Lukas Eigentler

Assistant Professor
Warwick Mathematics Institute

Office: MSB 5.12

Email: Lukas.Eigentler@warwick.ac.uk
Webpage: https://lukaseigentler.github.io

Research interests:

dryland vegetation patterns
bacterial biofilms
evolution of individual variability
competition and coexistence

Selected publications:

L. Eigentler, J.A. Sherratt: Long-range seed dispersal stabilises almost stationary patterns in a model for dryland vegetation. J. Math. Biol. 86:15 (2023), DOI: 10.1007/s00285-022-01852-x
L. Eigentler, F.A. Davidson, N.R. Stanley-Wall: Mechanisms driving spatial distribution of residents in colony biofilms: an interdisciplinary perspective. Open Biol. 12:220194 (2022), DOI: 10.1098/rsob.220194
L. Eigentler: Species coexistence in resource-limited patterned ecosystems is facilitated by the interplay of spatial self-organisation and intraspecific competition. Oikos, 130.4 (2021), 609--623. DOI: 10.1111/oik.07880.

Selected research:

Alternating stripes of vegetated areas and bare soil

Dryland vegetation patterns

Vegetation patterns are a ubiquitous feature of dryland ecosystems, occurring on all continents except Antarctica. Such mosaics of alternating patches of biomass and bare soil develop as a consequence of a self-organisation principle induced by a positive feedback between local vegetation growth and water redistribution towards areas of high biomass. Patterns occur in many different forms but on sloped terrain, patterns occur as regular stripes.

A detailed understanding of the dynamics of vegetation patterns is of considerable socio-economic importance as they hold valuable information on the health of ecosystems. In particular, changes to a pattern's properties may act as an early warning signal of desertification, a major threat to economies of countries in arid regions. Data acquisition for vegetation patterns is notoriously difficult due to the spatial and temporal scales associated with the ecosystem dynamics. In particular, their recreation in laboratory settings is infeasible. Thus, a powerful tool to overcome these challenges is the use of mathematical models. The theoretical study of dryland ecosystems, in particular continuum approaches utilising PDEs, has thrived over the last two decades.

In our research, we use reaction-advection-diffusion systems based on the Klausmeier model to describe vegetation patterns as periodic travelling waves. We determine conditions for pattern onset, pattern existence and pattern stability to investigate the impact of processes such as nonlocal seed dispersal or temporal rainfall variability on vegetation patterns.
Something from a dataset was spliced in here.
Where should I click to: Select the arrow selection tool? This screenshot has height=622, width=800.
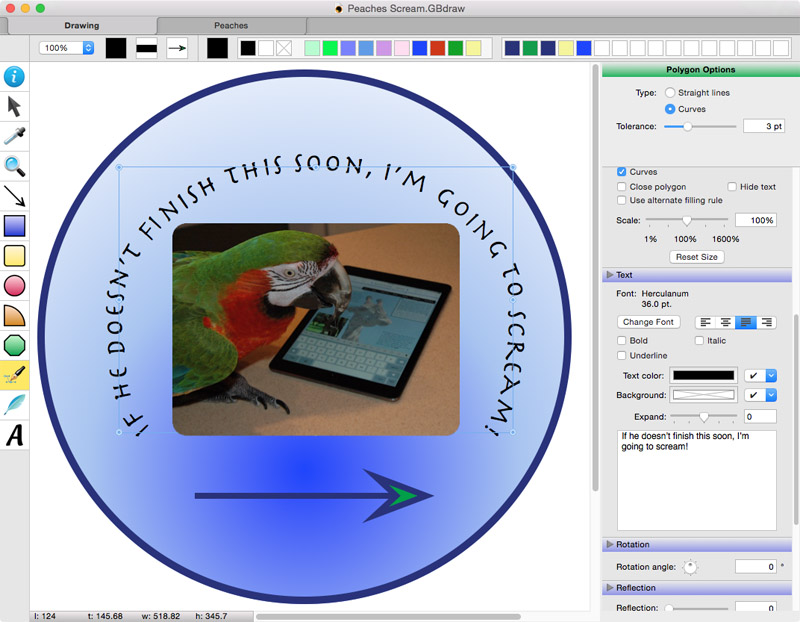(14, 106)
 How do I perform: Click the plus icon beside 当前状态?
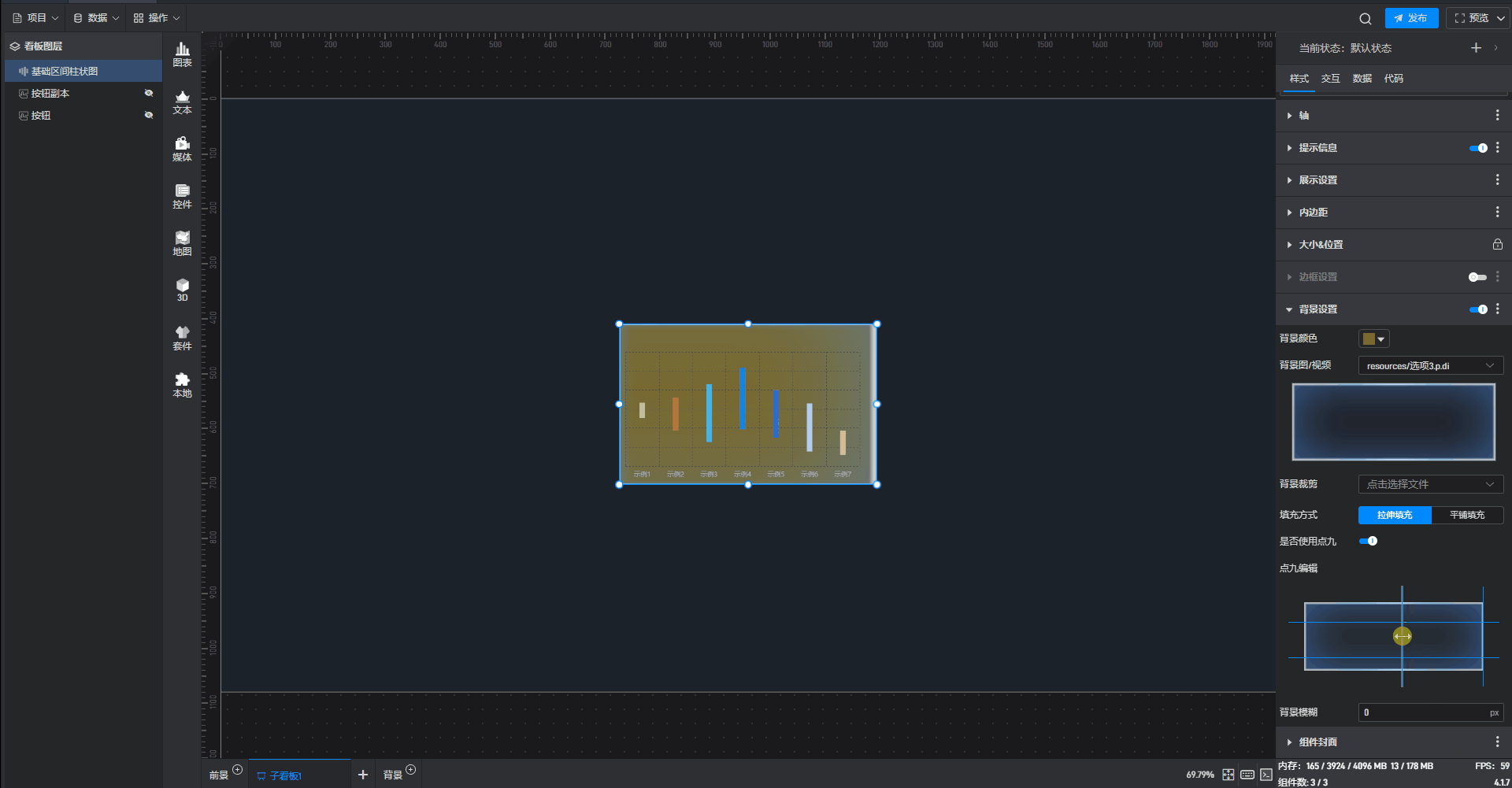pos(1476,48)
Moreover, we use the modelling framework to reveal mechanisms that enable species coexistence despite the competition for a sole limiting resource (water).

A side-by-side of lab-grown and in-silico biofilms

Competition and cooperation in biofilms

Bacterial biofilms are dense aggregates of bacterial cells embedded in a self-produced extracellular matrix. Many different species (Bacillus subtilis, Escherichia coli, Pseudomonas aeruginosa, ...) form biofilms and thus biofilms occur in many different biological, industrial and medical environments. From a human perspective, biofilms can have both positive (e.g. use in waste water treatment, essential for correct functioning of the human gastrointestinal tract, ...) and negative (e.g. cause of chronic infections, biofouling, ...) impacts on the environment.
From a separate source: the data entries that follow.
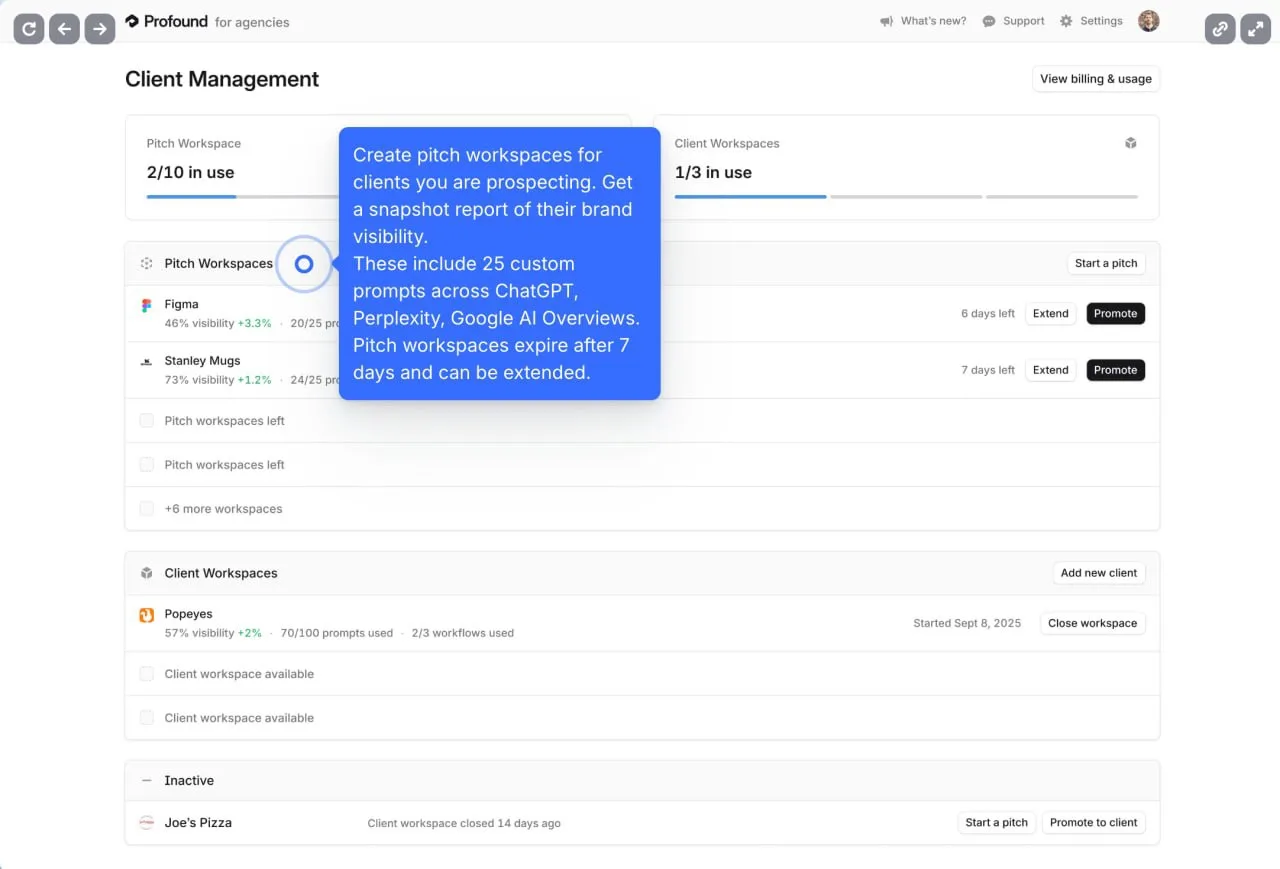Go forward with the right arrow icon
Viewport: 1280px width, 869px height.
[x=99, y=29]
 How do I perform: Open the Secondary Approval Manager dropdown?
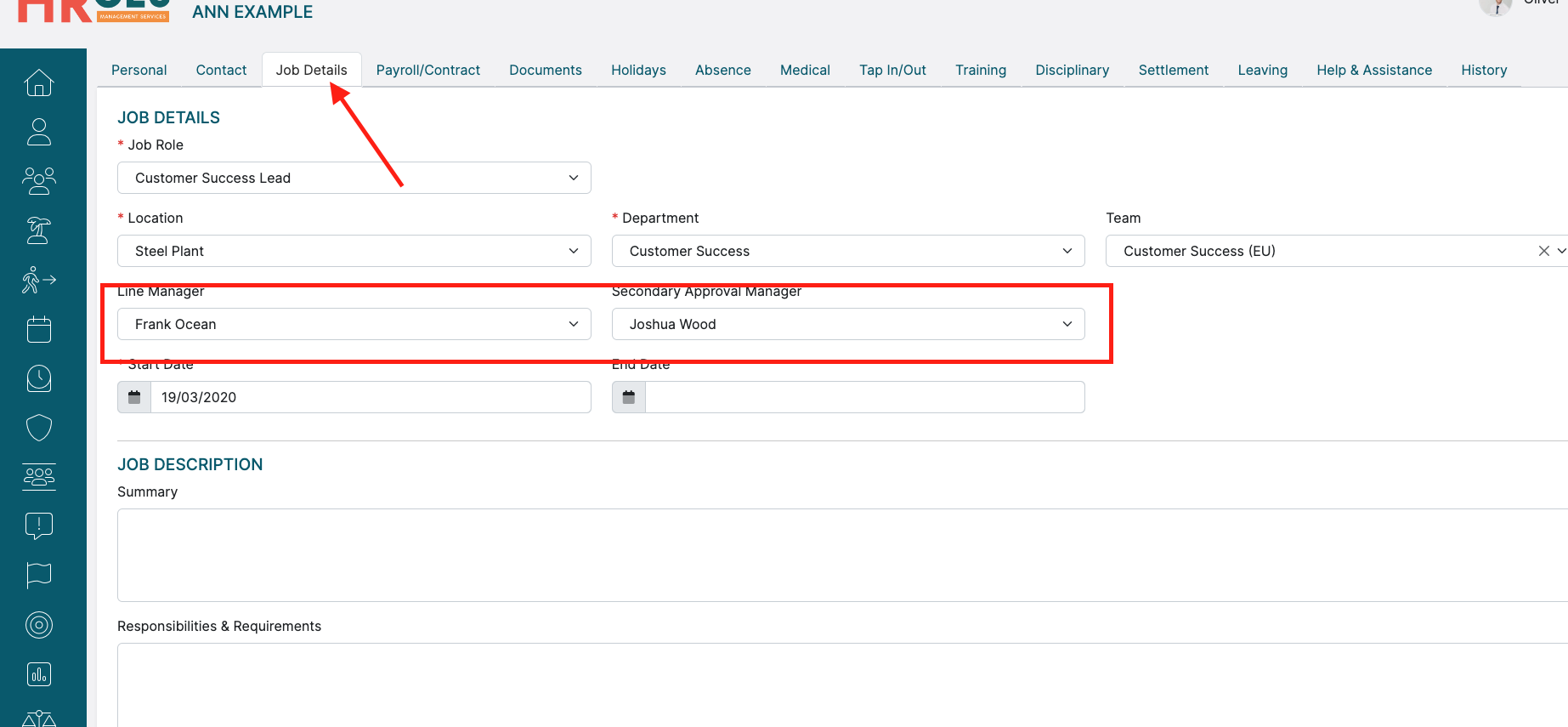[847, 324]
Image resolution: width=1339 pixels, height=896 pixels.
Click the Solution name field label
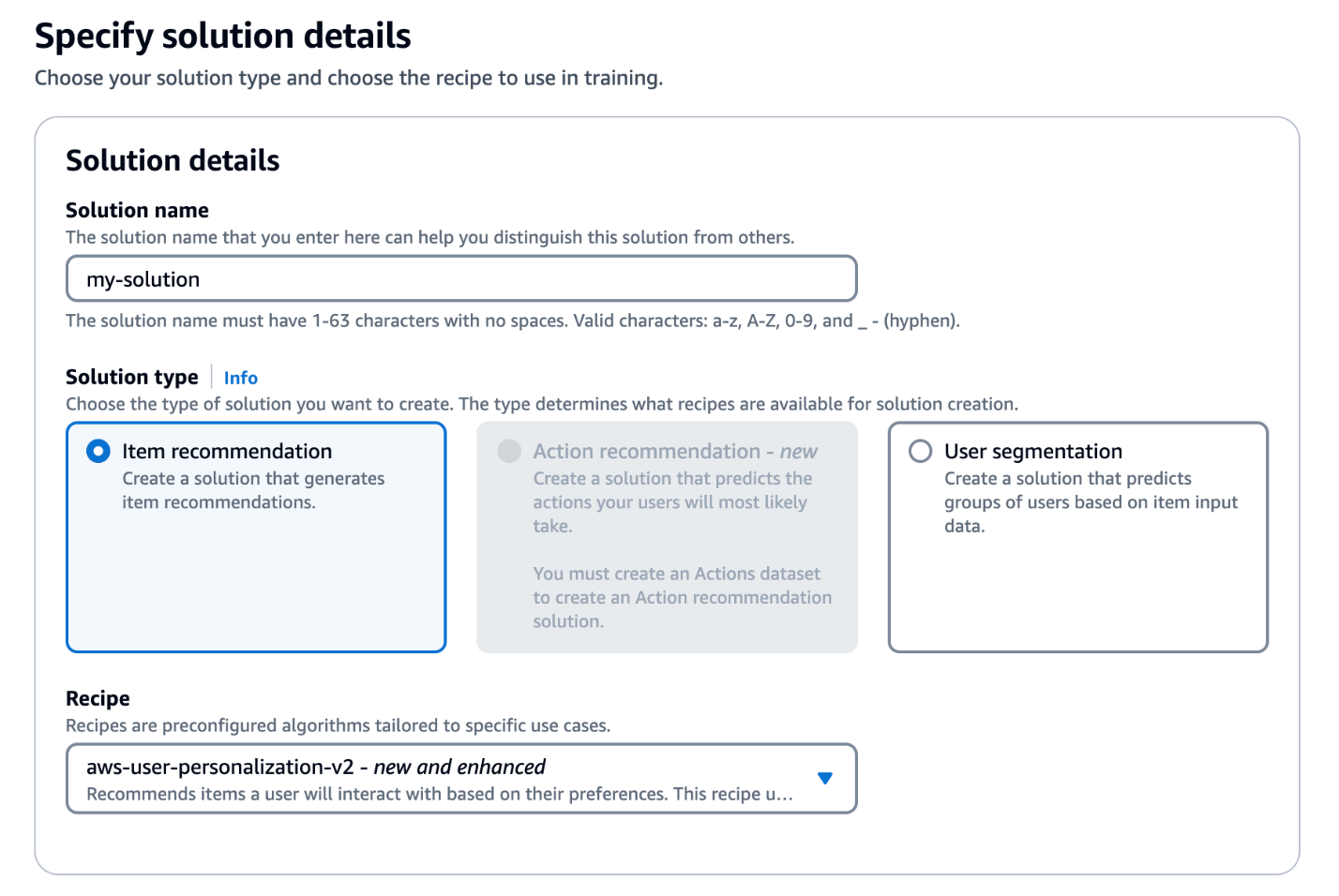point(137,210)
The significant impact of biofilms on the environment they grow in makes synthetically created biofilm-forming strains ideally suited for targeted modification of the environment. For example, the soil dwelling bacterium B. subtilis forms biofilms on plant roots and some B. subtilis strains are capable of promoting plant growth and offering protection from plant pathogens, thus rendering those strains as ideal candidates for being used as the basis for biofertilisers and/or biopesticides. Any successful biocontrol agent not only needs to be able to complete the intended task but is also required to be capable of establishing itself within an existing community.
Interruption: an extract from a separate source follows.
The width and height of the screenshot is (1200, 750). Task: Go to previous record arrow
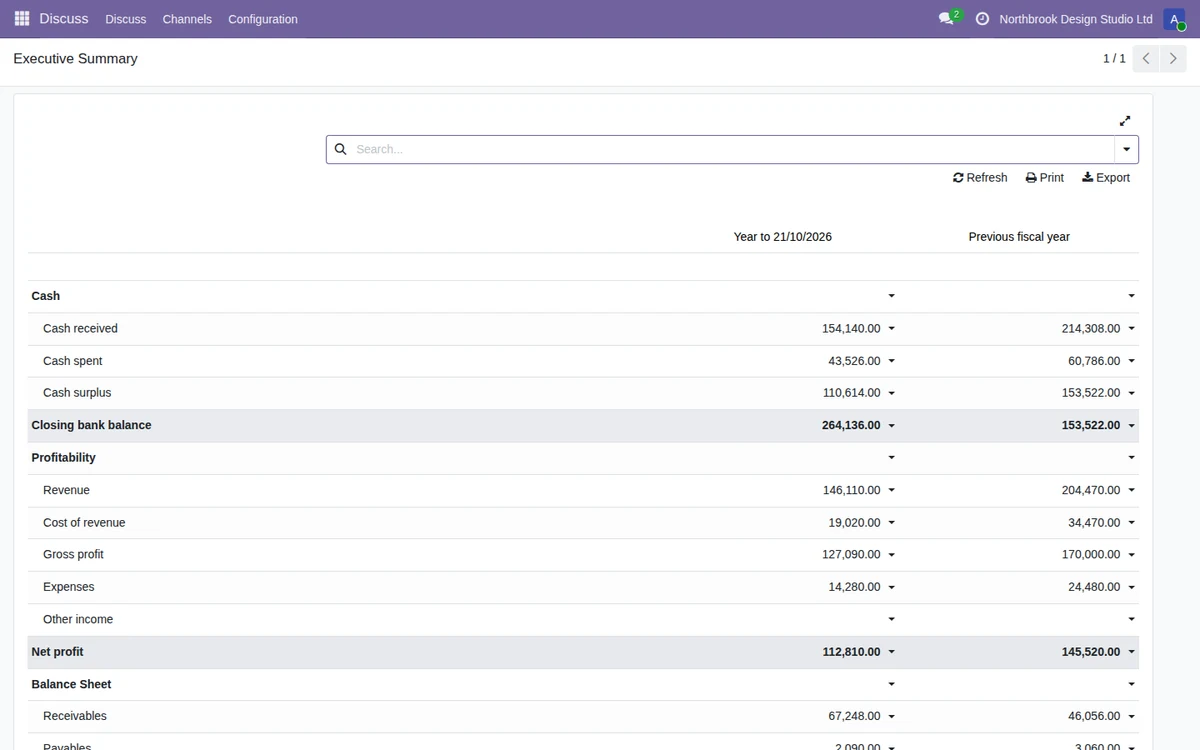point(1146,59)
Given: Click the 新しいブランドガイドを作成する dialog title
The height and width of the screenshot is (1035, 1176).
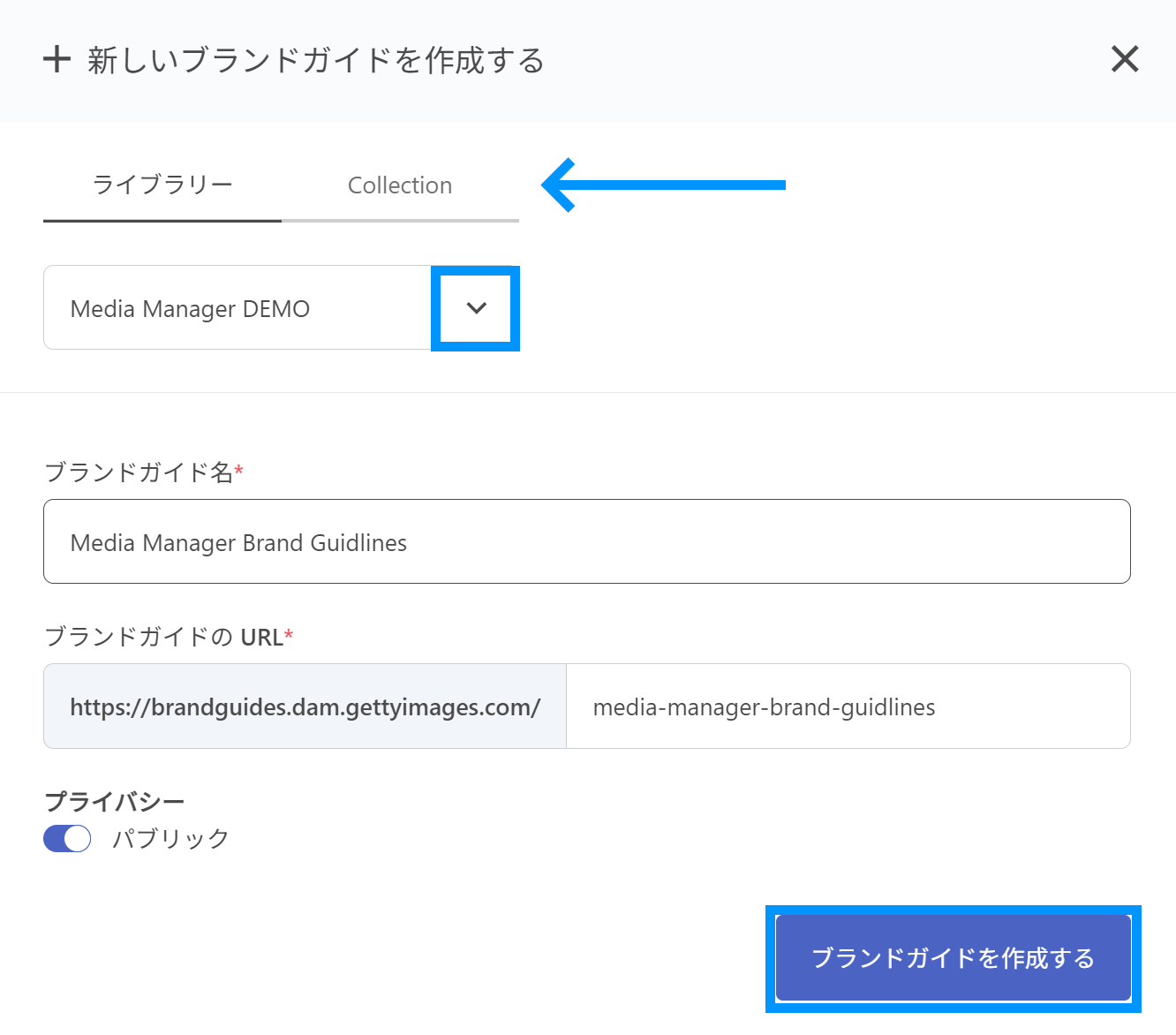Looking at the screenshot, I should click(316, 60).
In our research, we investigate competitive and cooperative dynamics within biofilms using an interdisciplinary approach that combines mathematical modelling with experimental assays. In particular, we focus on competition for space using an isogenic strain pair (strains that express different fluorescent proteins but are otherwise identical) and competition through antagonistic actions using B. subtilis strains as model systems. These reveal that the dominant mode of competition fundamentally depends on the cell density used for biofilm inoculation ("founder density"). Moreover, we investigate the role of extracellular proteases, which we show to be a public good, in the biofilm growth dynamics.